Amman, 28 March 2013 – As Syrian refugees continue to pour into Al Zaatari refugee camp, WHO talks with Syrian women receiving medical treatment and the dedicated team who administer it.
“There is nothing left.” It was a unanimous answer. The eight women inside a field hospital tent in Al Zaatari refugee camp, Jordan, all agreed on one thing: health services in Syria are almost non-existent. “We are all from Dar’aa [a city in the south, near the Jordanian border]; we had almost no choice but to escape. Our local hospital has been closed to the general public; only military personnel use it now.” These words are from Umm Amal (real name censored), a women in her 60s. “I was shot in both feet as I left my house, and needed urgent medical attention. I went to the public hospital, but they turned me away. I tried to call for a local doctor to come to my house, but he said it was too dangerous. I decided then to head for the only other place that could help me, Dar’aa’s private hospital. They took good care of me there, but I knew it wouldn’t be cheap. It cost me 270 000 Syrian pounds (approximately US$ 3800). I am not a rich person; this was almost everything I had. Once I was better, I paid my bill and left for the Jordanian border. It was all I could do.”
Umm Amal’s story is not unusual. Each of the eight women had an equally distressing story. Several had left their homes heavily pregnant. “Yesterday we had five caesarean sections, the day before that we had four,” states the specialist epidemiologist at the field hospital. “These numbers are very high, we are struggling to cope.”
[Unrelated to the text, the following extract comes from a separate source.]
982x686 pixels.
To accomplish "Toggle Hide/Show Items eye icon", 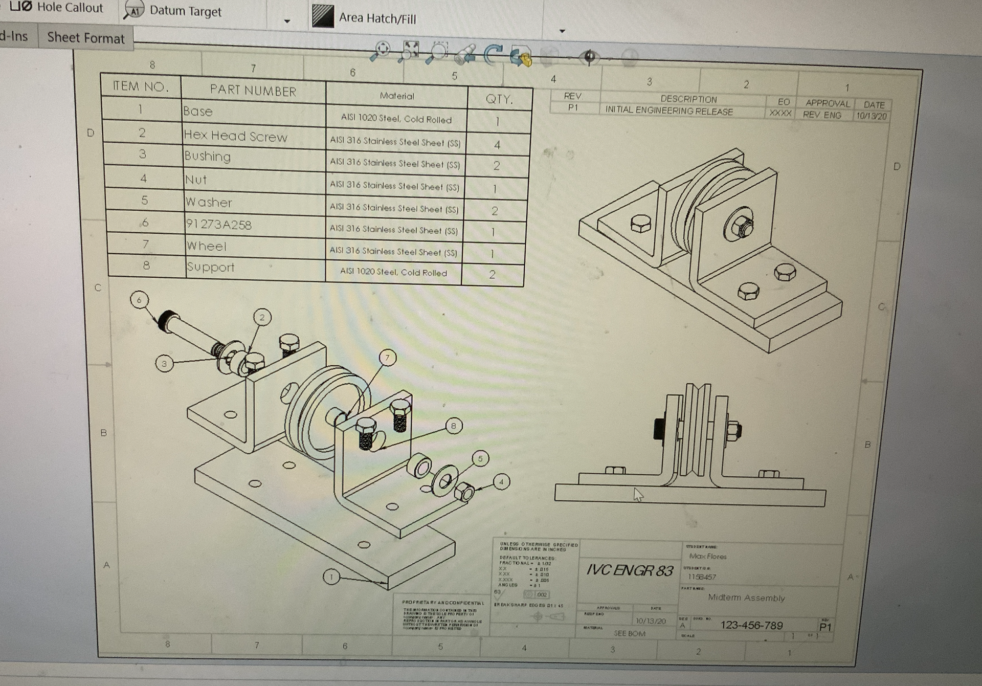I will pyautogui.click(x=589, y=57).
People come here in desperation; they come because they have nowhere else to go. Though a lucky few can afford private health care in either Syria or its neighbouring countries, the majority of citizens, like these women, have no choice but to flee. “Health care in Al Zaatari is completely free. Free for all Syrians, men and women, pro- and anti-government. We never ask questions, we never discriminate. But every day the situation is getting worse and worse and demand is constant. We have the supplies and are fortunate to have regular stock top-ups directly from Morocco. Insulin however is in short supply. It is the same in Syria; we are being told that it’s extremely difficult to get it over there.”
The field hospital is very impressive. The doctors are dedicated, hardworking and professional. They have a trauma surgery, consultation room, laboratory, X-ray machine, ophthalmology ward, dental surgery and pharmacy. But they are becoming overstretched. One example is in the ophthalmology ward (for issues to do with the eye). They were prepared for regular cases such as viral conjunctivitis and eye trauma. However, according to the young ophthalmologist in the field hospital, they are now seeing a lot of cases of a certain rare disease. “Thinned corneas” exclaims the doctor “We’re treating dozens of cases a day. This is not a common issue; it’s a specific genetic disorder. We are facing so many, it is now a significant part of our day. We would never have been able to plan for this.”
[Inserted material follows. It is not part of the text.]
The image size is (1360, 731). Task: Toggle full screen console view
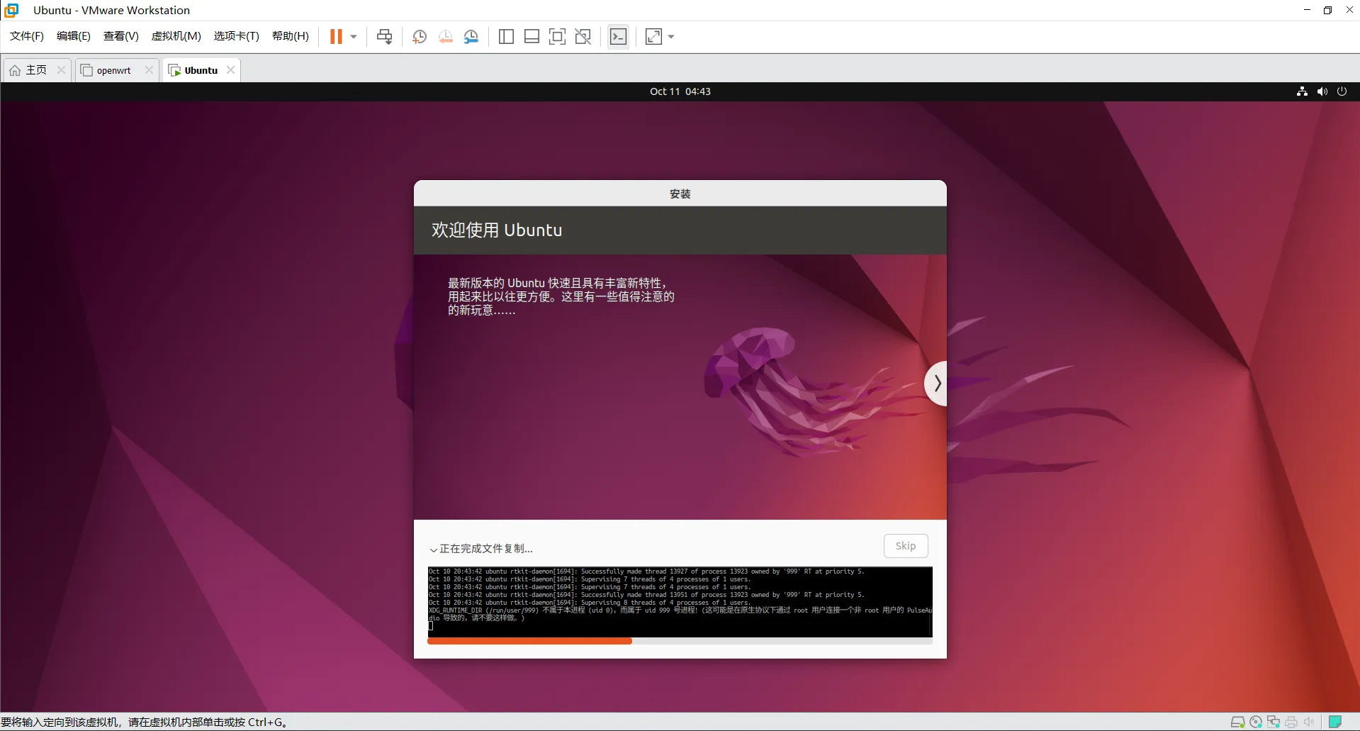coord(558,36)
“In Al Zaatari we have cases of war trauma, of course – but it is not our major concern,” explains the director of the field hospital, an experienced field hospital manager. “Children mainly suffer from diarrhoea and the adults mainly suffer from lung infections. The majority of our problems are not directly linked to war traumas. One of our most pressing issues is sanitation, particularly when it comes to women. Toilet facilities are limited. Some women are not even allowed to use them, forced by their male relatives to stay in their tent. I have seen cases where they will defecate in tins inside their own tents. This is what we face; this is something that is not portrayed in the news.”
The situation outside the refugee camp is also difficult. Limited international support for the Jordanian health facilities has meant that they are now overstretched, and the Jordanian Ministry of Health resources spread across both Jordanian and recent Syrian beneficiaries.
As we leave the medical tent, Umm Amal screams “They burnt everything: our homes, our cars, our animals.” It is a stark reminder of the situation just a few dozen kilometres from Al Zaatari camp, across the border inside the areas from which they were forced to flee.
As is the incident that occurs as we leave. A minor scuffle breaks out in front of the children’s vaccination tent; a man holding a young child argues with the members of the medical team. The director just shrugs “It happens here every day, people fight to be first – they’re just worried.”
What they are worried about he did not say. But it could be that they are worried for their sick wives or children; worried about their unborn babies; worried that the medicine will run out and the support will stop; worried for their husbands across the border; worried for their own future; worried that they will never go home.
Syrians in Al Zaatari refugee camp have a lot to worry about.